# Supplied data
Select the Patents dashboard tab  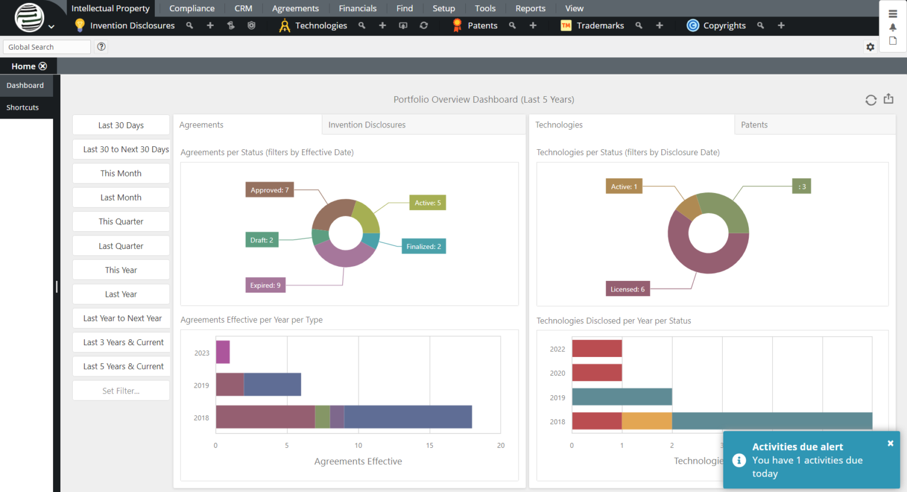point(754,124)
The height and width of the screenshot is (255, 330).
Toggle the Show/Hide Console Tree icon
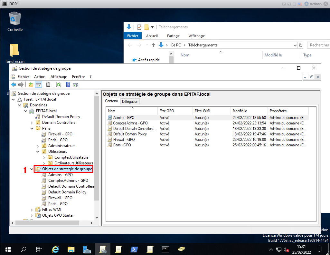(x=38, y=85)
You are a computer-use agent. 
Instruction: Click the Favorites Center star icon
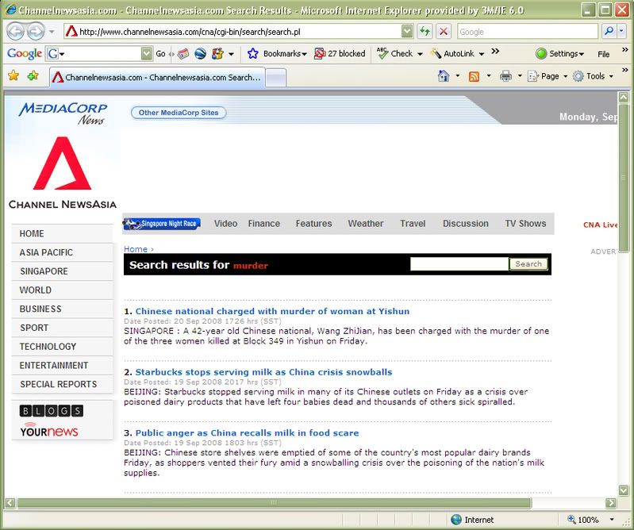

# Exercise requirements
Reproduce verbatim the stretch of the records from the line containing "You are a computer-use agent." through the end of the records, omitting the pictures.

# In response
You are a computer-use agent. 
Instruction: Click the Favorites Center star icon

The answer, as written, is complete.